--- START ---
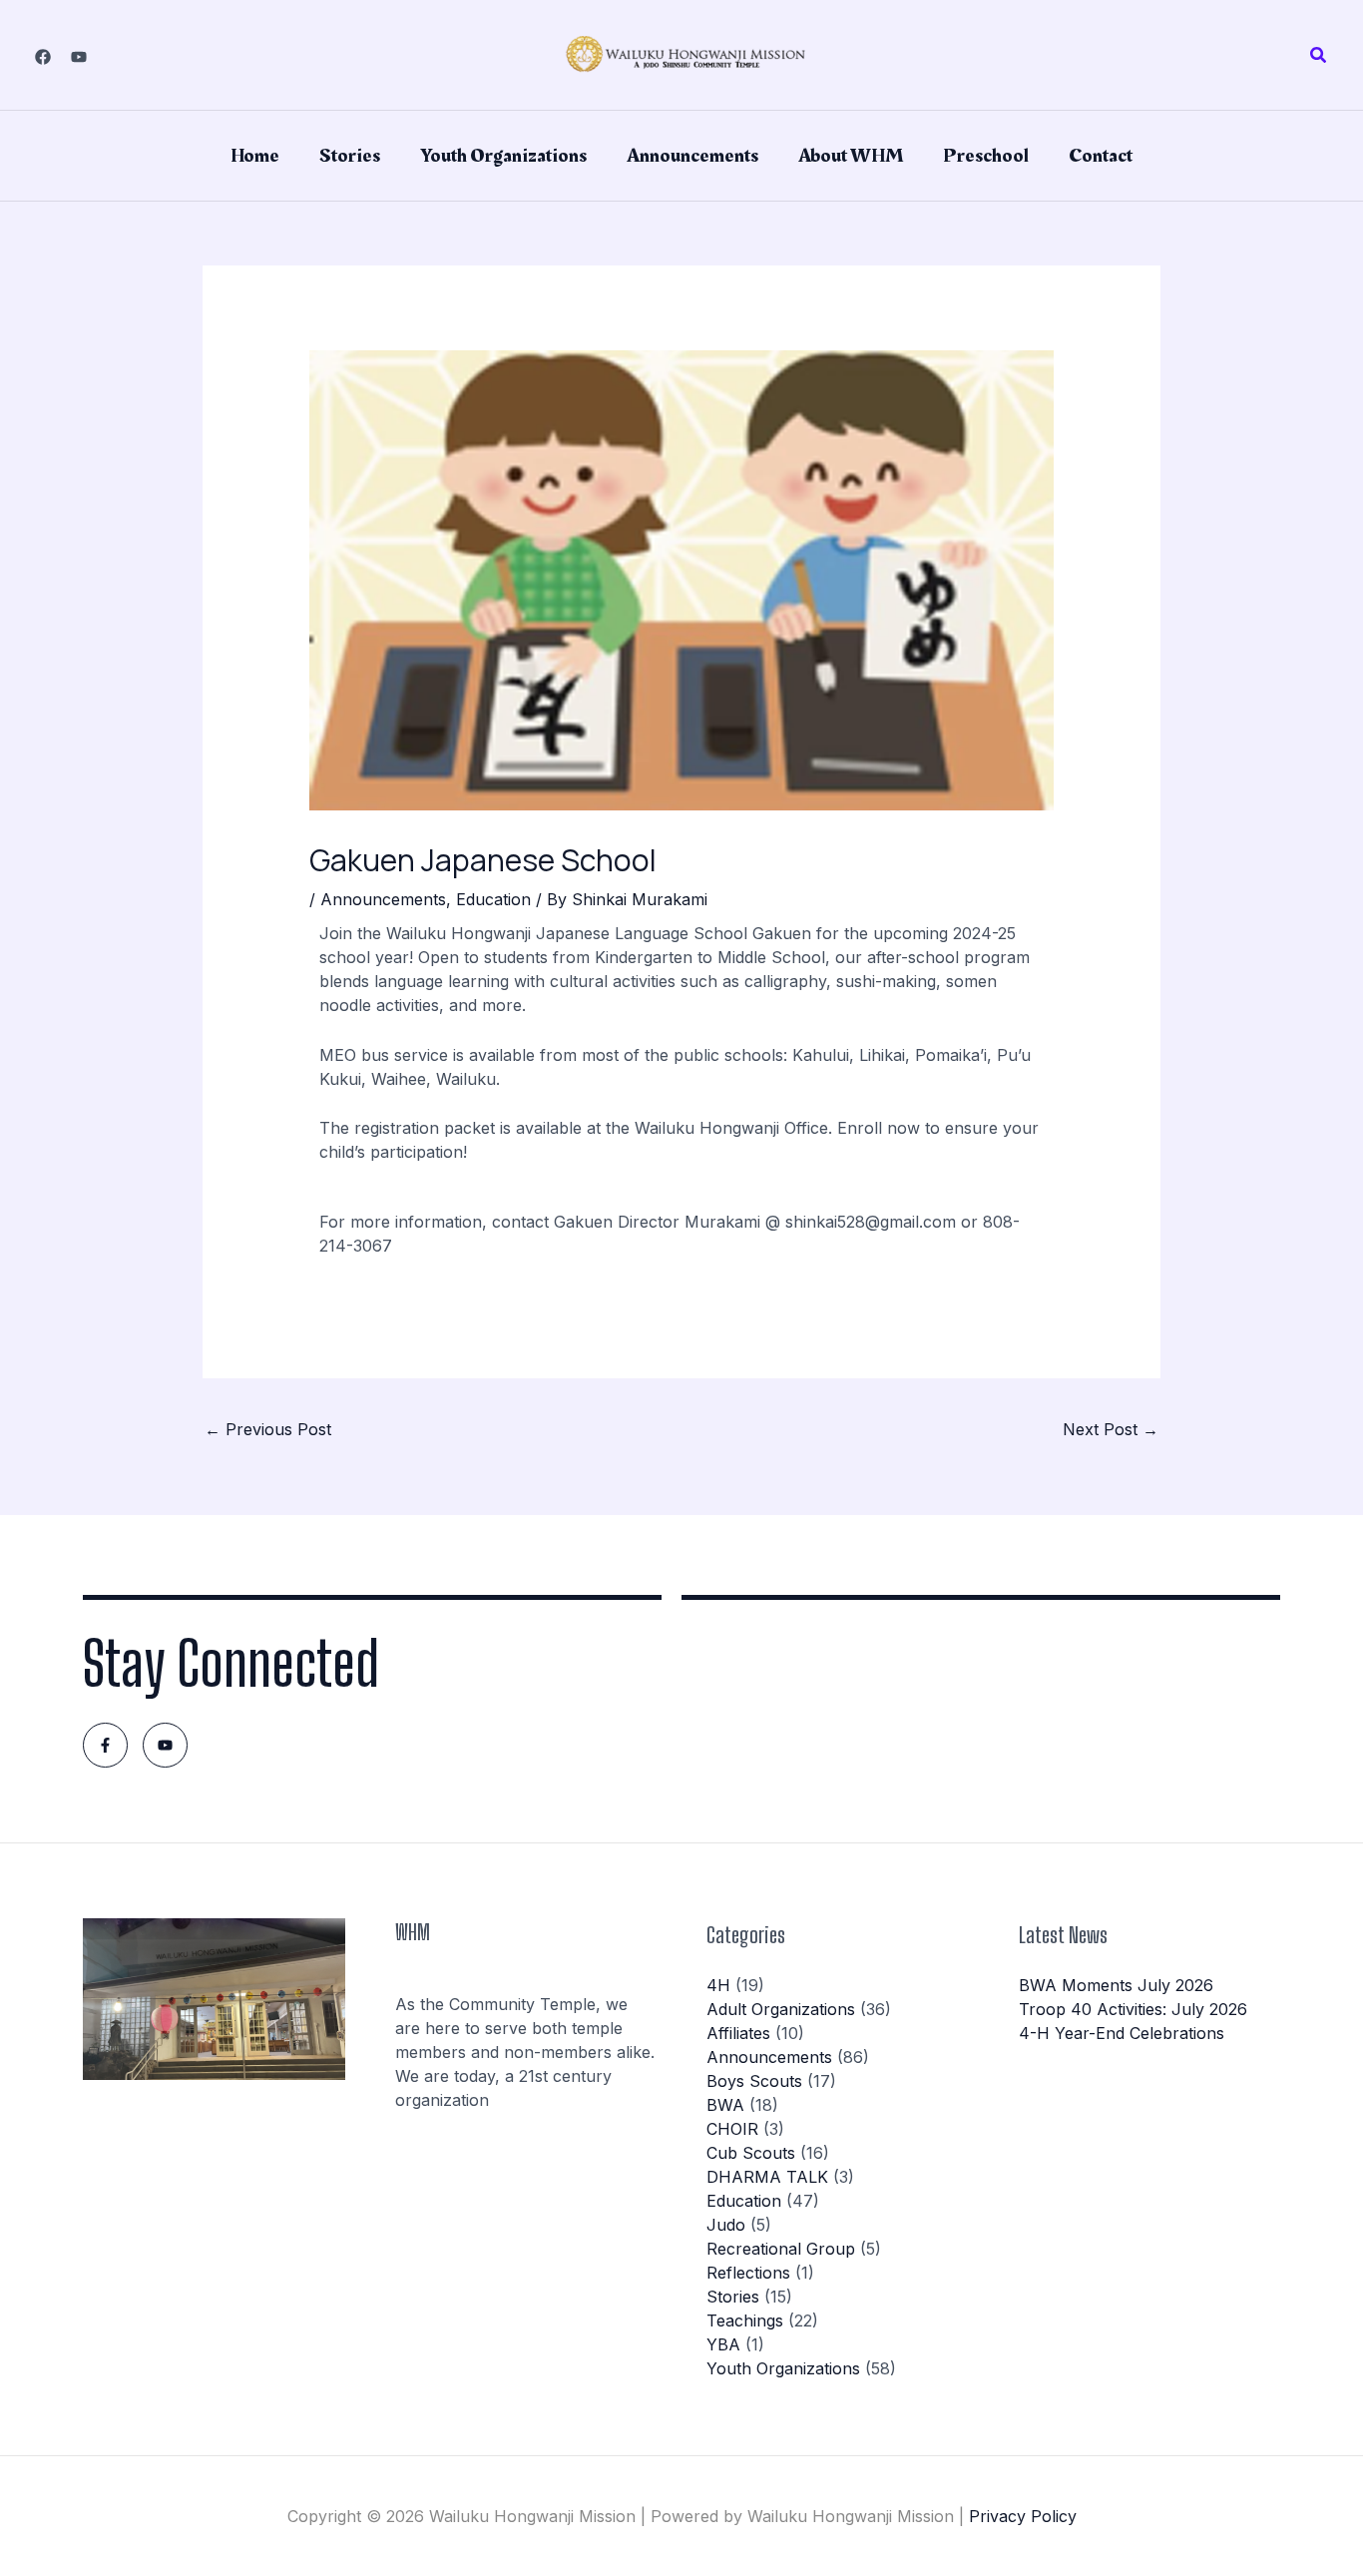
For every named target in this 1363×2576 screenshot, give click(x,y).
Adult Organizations (780, 2009)
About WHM (850, 156)
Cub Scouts (750, 2153)
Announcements (692, 156)
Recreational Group (780, 2249)
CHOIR (732, 2129)
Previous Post (268, 1429)
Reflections (748, 2273)
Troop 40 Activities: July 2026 (1133, 2009)
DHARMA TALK (767, 2177)
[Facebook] (43, 57)
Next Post (1110, 1429)
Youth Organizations (503, 156)
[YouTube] (79, 57)
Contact (1101, 156)
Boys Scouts (754, 2081)
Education (493, 899)
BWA (725, 2105)
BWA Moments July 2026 (1116, 1985)
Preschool (986, 156)
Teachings (744, 2320)
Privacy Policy (1023, 2516)
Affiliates (738, 2033)
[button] (1319, 55)
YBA (723, 2344)
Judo (725, 2225)
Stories (349, 156)
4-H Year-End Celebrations (1121, 2033)
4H (718, 1985)
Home (254, 156)
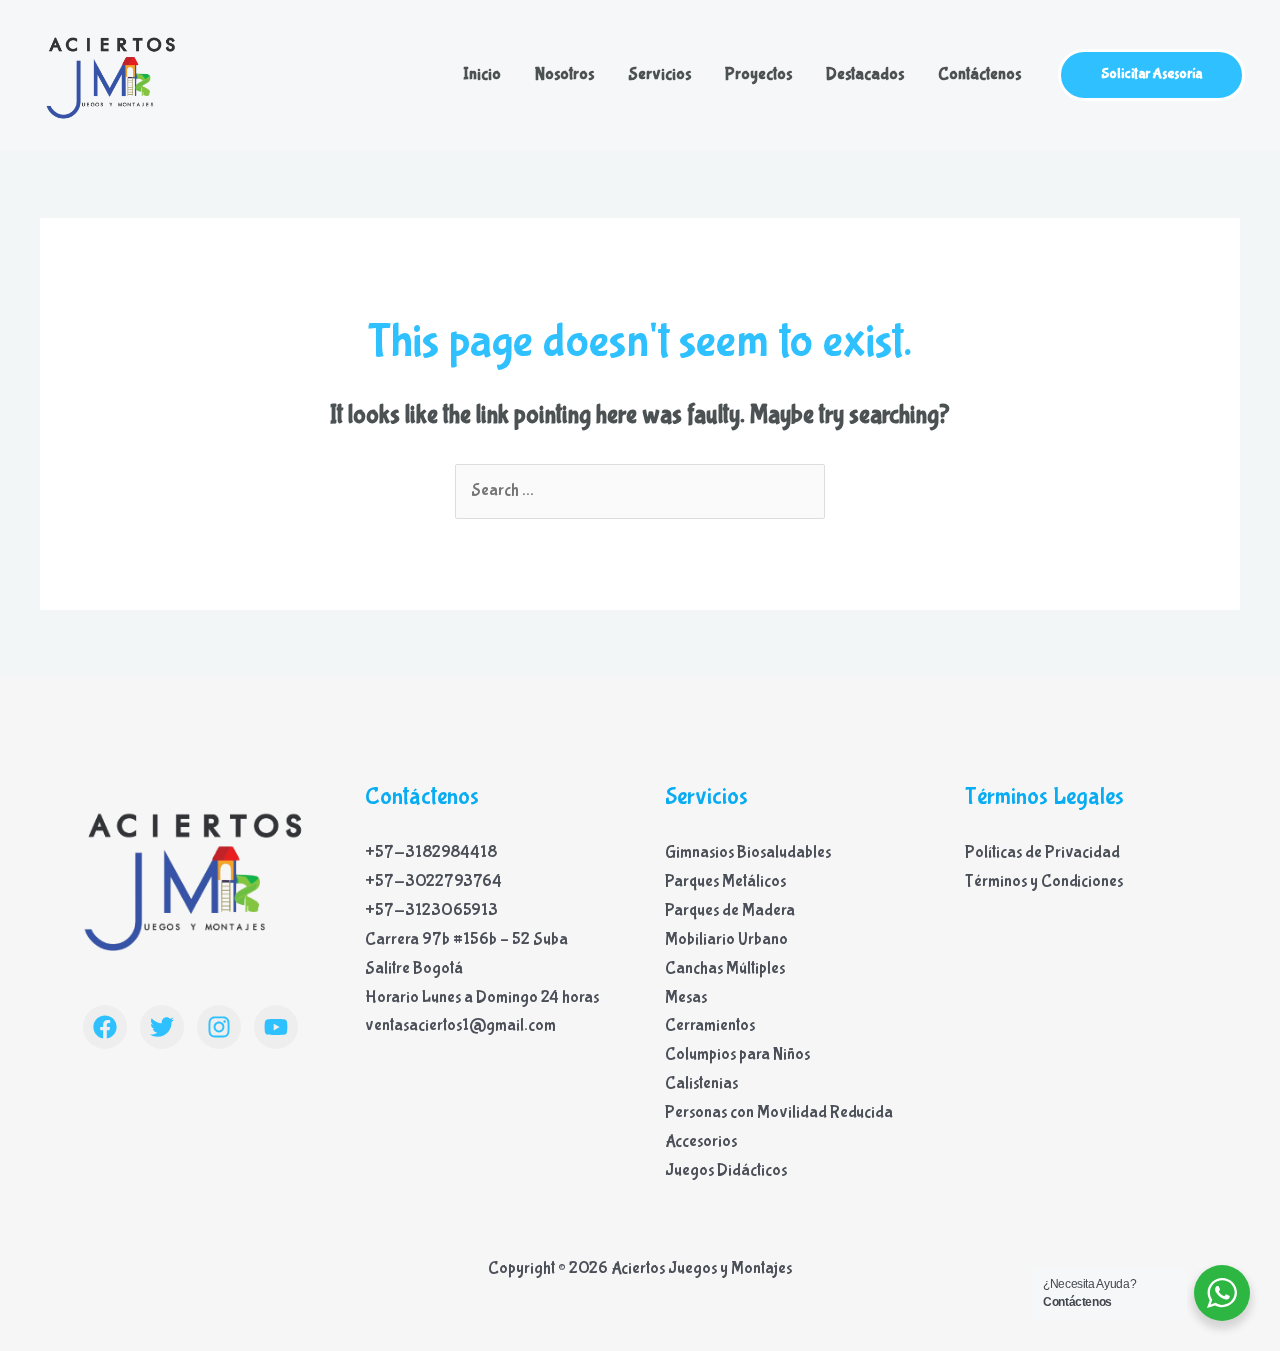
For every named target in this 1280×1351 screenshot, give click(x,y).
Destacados (865, 74)
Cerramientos (710, 1025)
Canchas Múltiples (725, 968)
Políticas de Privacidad (1042, 852)
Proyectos (758, 74)
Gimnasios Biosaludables (748, 852)
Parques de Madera (730, 910)
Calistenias (701, 1083)
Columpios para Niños (737, 1054)
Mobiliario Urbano (726, 939)
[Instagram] (219, 1027)
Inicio (482, 74)
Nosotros (564, 74)
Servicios (659, 74)
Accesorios (701, 1141)
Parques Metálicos (725, 881)
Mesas (686, 997)
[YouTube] (276, 1027)
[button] (1151, 75)
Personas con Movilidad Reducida (779, 1112)
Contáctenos (979, 74)
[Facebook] (105, 1027)
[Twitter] (162, 1027)
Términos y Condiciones (1044, 881)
--- END ---
• **Exercise directions**: Each line above from the one with "[YouTube] (79, 57)" up to and including the one with "Judo (725, 2225)" must be set down exactly, and no line outside that span may appear.

• **Output**:
[YouTube] (79, 57)
Contact (1101, 156)
Boys Scouts (754, 2081)
Education (493, 899)
BWA (725, 2105)
BWA Moments July 2026 (1116, 1985)
Preschool (986, 156)
Teachings (744, 2320)
Privacy Policy (1023, 2516)
Affiliates (738, 2033)
[button] (1319, 55)
YBA (723, 2344)
Judo (725, 2225)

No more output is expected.